Quando
leio as mensagens furiosas que meus amigos de esquerda escrevem,
detonando o governo Dilma com frequência e intensidade cada vez
maiores, tenho o mesmo sentimento de quando me deparo com qualquer
injustiça.
Por
mais erros que este governo esteja cometendo, é preciso levar em
conta alguns fatos da vida real que esses analistas preferem ignorar
em sua santa e impotente ira.
Em
primeiro lugar, há de se levar em conta de que a Dilma foi eleita em
meio ao maior escândalo de corrupção da história deste país.

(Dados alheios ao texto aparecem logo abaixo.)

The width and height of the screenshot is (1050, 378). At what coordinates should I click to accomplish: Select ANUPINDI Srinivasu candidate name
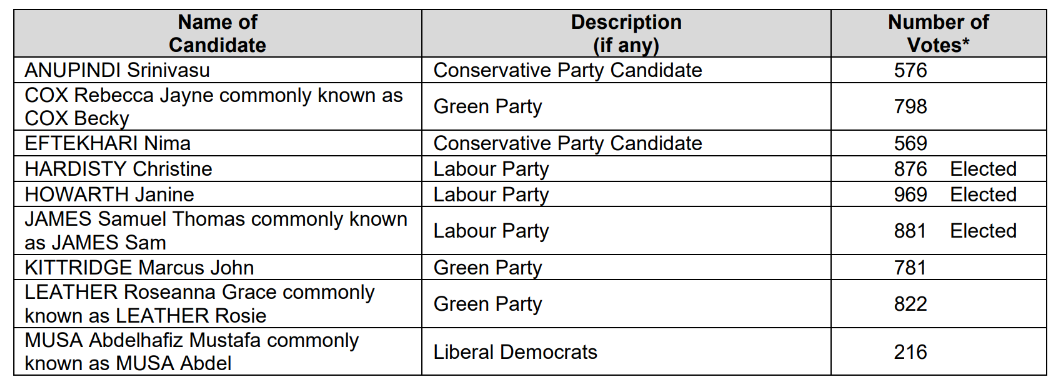(x=117, y=70)
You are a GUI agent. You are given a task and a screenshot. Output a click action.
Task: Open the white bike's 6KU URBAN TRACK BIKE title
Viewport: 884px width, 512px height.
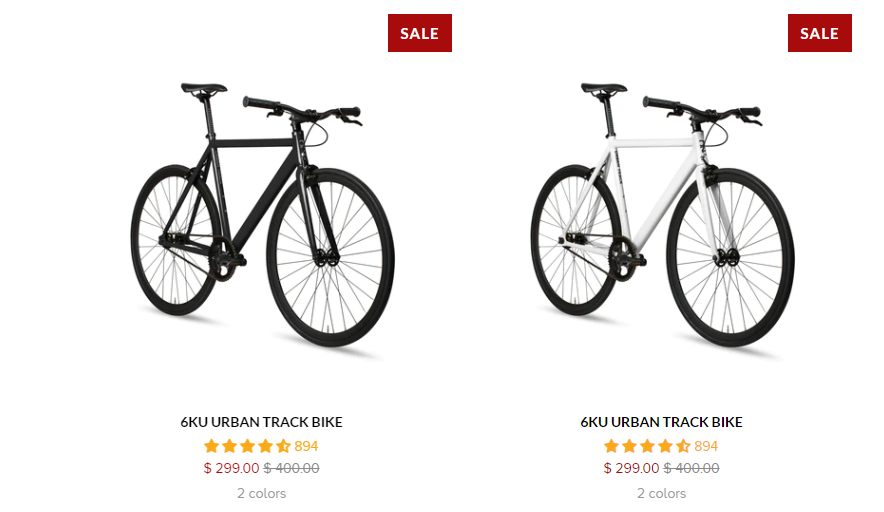pyautogui.click(x=662, y=422)
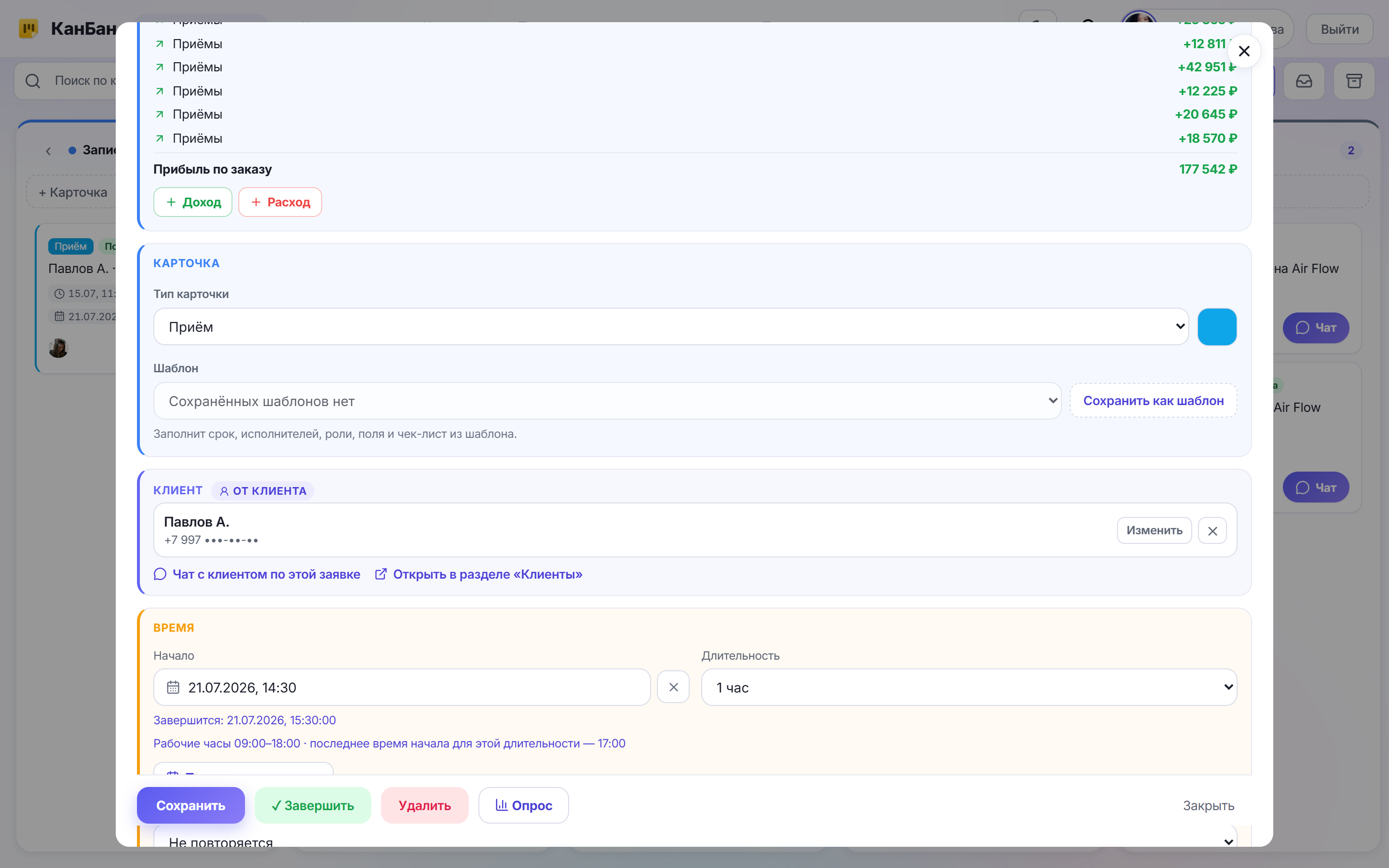Clear the start date with X
1389x868 pixels.
(x=673, y=687)
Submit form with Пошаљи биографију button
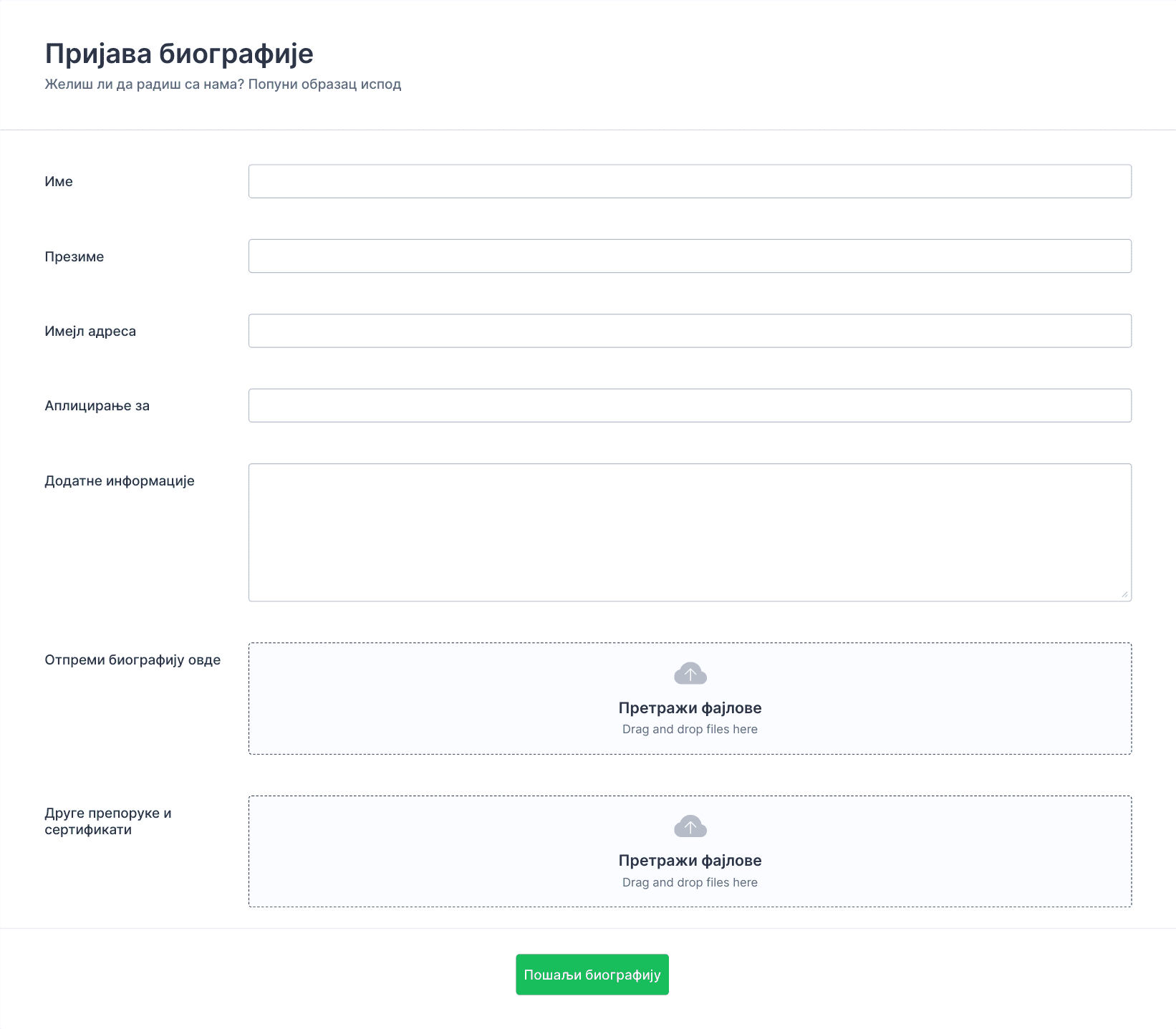 (592, 975)
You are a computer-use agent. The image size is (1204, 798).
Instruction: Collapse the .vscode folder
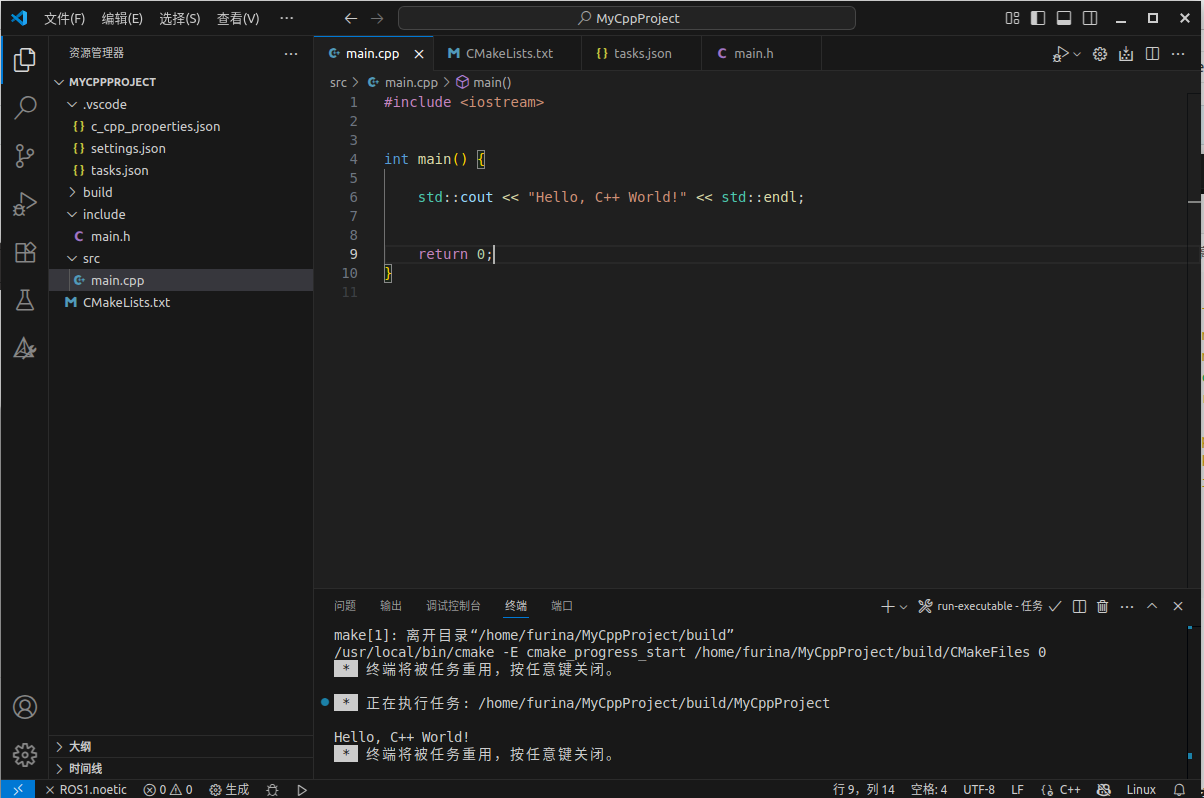[104, 104]
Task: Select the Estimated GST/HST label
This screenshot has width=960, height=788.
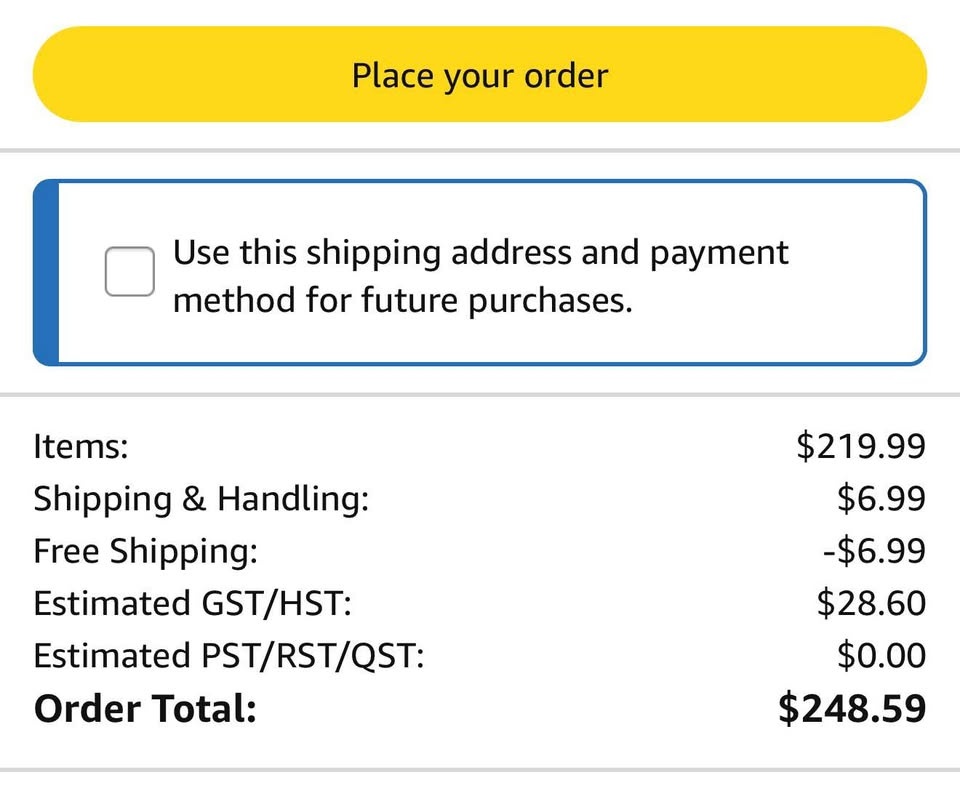Action: 192,603
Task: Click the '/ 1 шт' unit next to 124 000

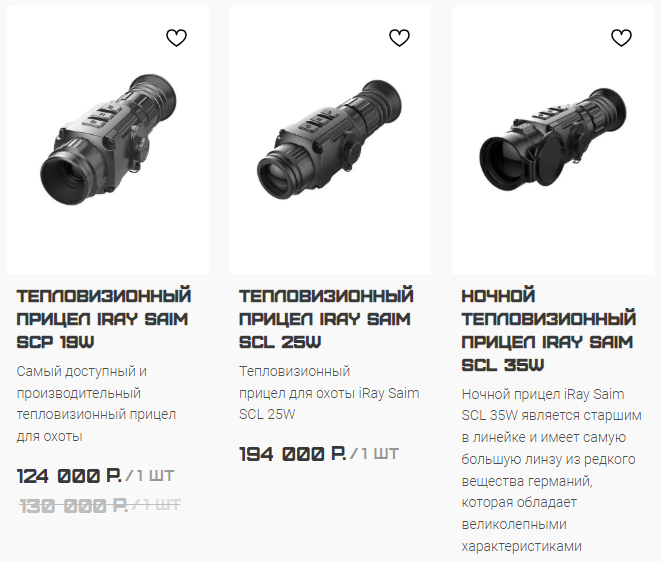Action: [150, 476]
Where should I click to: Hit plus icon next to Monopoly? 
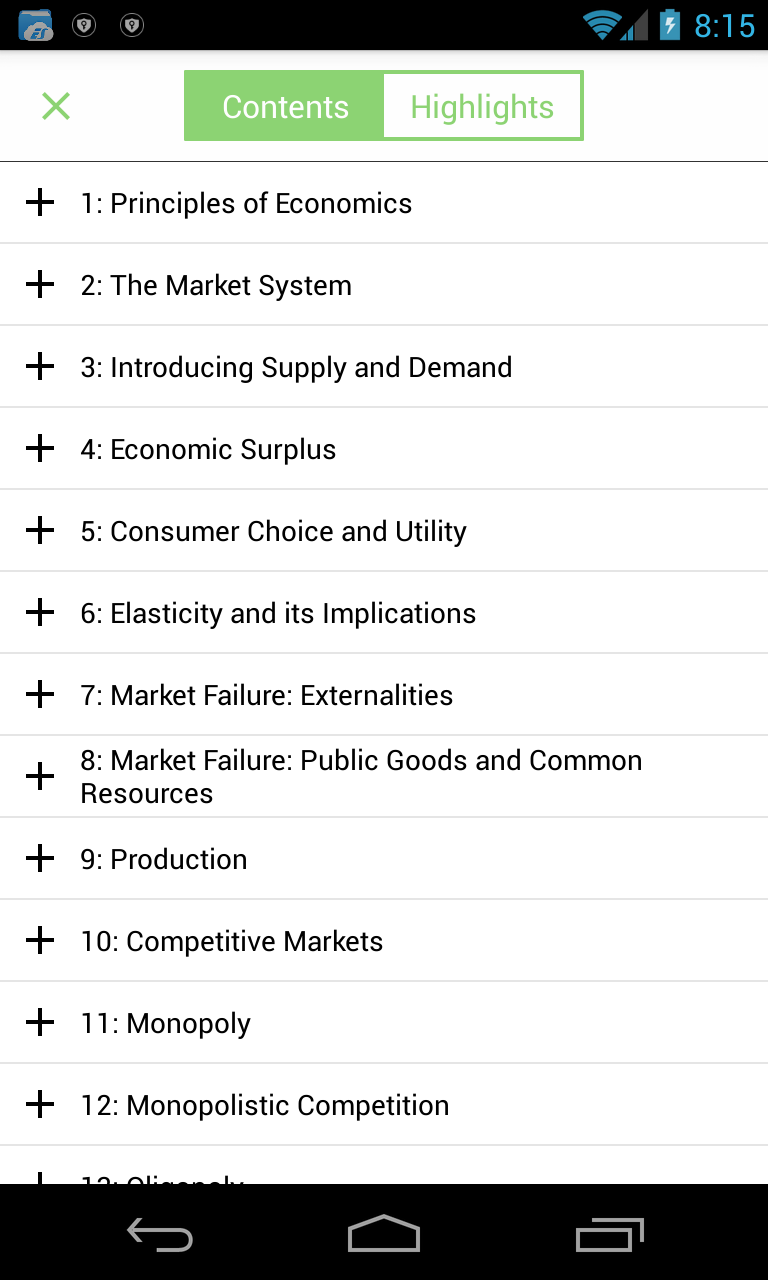coord(40,1023)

Falcatruas sempre ocorreram , mas estou me referindo à maneira como
o escândalo Lava-Jato, da forma como é conduzido e manipulado pela
mídia dominante, é percebido pela sociedade. Figuras chaves no PT,
como o Vaccari e o Zé Dirceu , estão presas, no contexto que tão
bem sabemos, e nem é preciso dizer mais.
É
óbvio que numa situação dessas o governo só pode mesmo estar
fragilizado, muito vulnerável mesmo, manobrando de toda forma para
sobreviver aos ataques. Fazendo concessões, sim. Será que os
críticos preferiam a renúncia? Ou, o que dá na mesma, alguma
arremetida politicamente suicida? Sair disparando, bradando sagrados
princípios aos quatro ventos, pode ser emocionante, mas tudo não
passaria de um blefe. Nesse caso, o day after chegará logo,
rapidinho, e com ele a ressaca, em forma de tucanos,caiados e
bolsonaros... Repressão, criminalização da esquerda, entreguismo,
destruição de direitos (pra valer!), retrocesso em toda escala e
grau.
Em
segundo lugar, não custa lembrar (mais uma vez!) que este Congresso
é o mais reacionário desde o fim da ditadura. Aliás, a bancada
parlamentar eleita em 1982, ainda durante a ditadura (em processo de
transição), era bem mais progressista que a atual e, se bobear, a
de 1978 também. Cunha e sua corja não sairão de onde estão só
com a força dos nossos gritos, ou posts no facebook. Na Argentina, a
Cristina Kirshner agiu de outro modo. Peitou os arautos do
neoliberalismo e está levando a melhor, ao menos até agora. Mas ela
tinha (ou tem) a maioria do Congresso. Existe aí um pequeno detalhe
chamado correlação de forças -- ai, que tédio repetir essa
expressão...
Por
fim, para não estender demais, vamos lembrar igualmente que a crise
econômica é real. Algum ajuste era necessário, cortes de despesas
teriam de ser feitos. E nesses casos quem paga a pior parte da conta
é mesmo a parcela mais pobre da população, os trabalhadores, de um
jeito ou de outro. Qualquer corte de investimentos gera desemprego.
Sem
dúvida, seria melhor se houvesse um imposto sobre as grandes
riquezas, e não há dúvida de que os juros foram elevados a um
patamar muito além do razoável, mesmo considerando a estreita
margem de escolha . Mas as mudanças que os críticos reclamam teriam
de ter sido feitas "lá atrás", quando muitos dos que hoje
se mostram indignados contra o governo o estavam aplaudindo... No
momento presente, que é o que importa, 1) não me parece que seria
viável algo assim tão diferente, com ou sem Levy (ou alguém acha
viável tentar taxar as grandes fortunas com o atual Congresso?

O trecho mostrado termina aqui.